My friend, we’ll call her Kathy, went over to do this on Saturday.
She’s done this a couple of times now, so she knows the routine. It doesn’t get easier, she said, but she knows what to do.
This time, while cleaning the wound of her friend, Kathy had a serious “ah ha” moment and she called to tell me about it. What she said brought me to tears.
While cleaning her wound she said that she realized that we really have very little to complain about, we already have everything we need.
While cleaning her wound she thought about how tired God must get from hearing us complain about minor things that really don’t matter.
While cleaning her wound she realized how fortunate we are to have the jobs we often complain about because Janice can’t go to her job right now.
While cleaning her wound she thought of how blessed she was and I was that we don’t have holes where body parts should be.
While cleaning her wound she marveled at Janice’s ability to smile and rejoice in the very fact that she was alive.
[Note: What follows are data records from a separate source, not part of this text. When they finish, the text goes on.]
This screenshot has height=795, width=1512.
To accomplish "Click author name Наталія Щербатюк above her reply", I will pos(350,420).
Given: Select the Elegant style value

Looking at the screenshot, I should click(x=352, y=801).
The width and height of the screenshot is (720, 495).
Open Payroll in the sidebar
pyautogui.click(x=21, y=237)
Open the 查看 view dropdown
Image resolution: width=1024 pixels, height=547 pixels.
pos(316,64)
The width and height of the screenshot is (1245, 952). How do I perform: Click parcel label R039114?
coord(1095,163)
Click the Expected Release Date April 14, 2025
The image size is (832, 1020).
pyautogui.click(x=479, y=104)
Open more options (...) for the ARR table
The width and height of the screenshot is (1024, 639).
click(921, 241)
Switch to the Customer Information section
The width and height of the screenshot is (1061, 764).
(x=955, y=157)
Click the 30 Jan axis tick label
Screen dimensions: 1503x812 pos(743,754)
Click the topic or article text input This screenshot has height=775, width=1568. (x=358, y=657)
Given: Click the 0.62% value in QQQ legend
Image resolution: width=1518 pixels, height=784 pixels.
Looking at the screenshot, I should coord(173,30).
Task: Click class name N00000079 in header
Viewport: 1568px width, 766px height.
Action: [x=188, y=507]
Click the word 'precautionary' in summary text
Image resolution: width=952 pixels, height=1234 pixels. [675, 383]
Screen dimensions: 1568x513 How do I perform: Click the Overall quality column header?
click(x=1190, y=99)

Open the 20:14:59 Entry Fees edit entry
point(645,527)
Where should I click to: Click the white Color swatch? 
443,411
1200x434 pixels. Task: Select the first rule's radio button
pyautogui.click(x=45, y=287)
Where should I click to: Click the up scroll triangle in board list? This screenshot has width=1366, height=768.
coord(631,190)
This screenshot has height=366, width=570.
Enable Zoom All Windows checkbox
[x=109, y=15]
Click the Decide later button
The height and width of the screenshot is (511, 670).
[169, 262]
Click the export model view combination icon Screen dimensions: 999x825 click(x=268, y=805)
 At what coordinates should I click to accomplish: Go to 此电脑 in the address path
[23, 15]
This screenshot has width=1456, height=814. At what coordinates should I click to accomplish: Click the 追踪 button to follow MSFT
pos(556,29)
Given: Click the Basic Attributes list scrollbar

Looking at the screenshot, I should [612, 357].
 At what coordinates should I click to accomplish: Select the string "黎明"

While these thoughts came to Kathy while cleaning a physical wound, I later began to think about the mental and emotion wounds we all have. And how, while cleaning them, we often find a sense of purpose and inner peace that we’d never find otherwise.
In other words, sometimes it is in the cleaning up of our messes, in the rearranging of our mental bandages, and in the discarding of some of our unhealthy thoughts and unnecessary worries that God is able to get our attention and cause us to do what’s needed to heal.
Whether physical, mental, or emotional, a lot can happen while cleaning our wounds.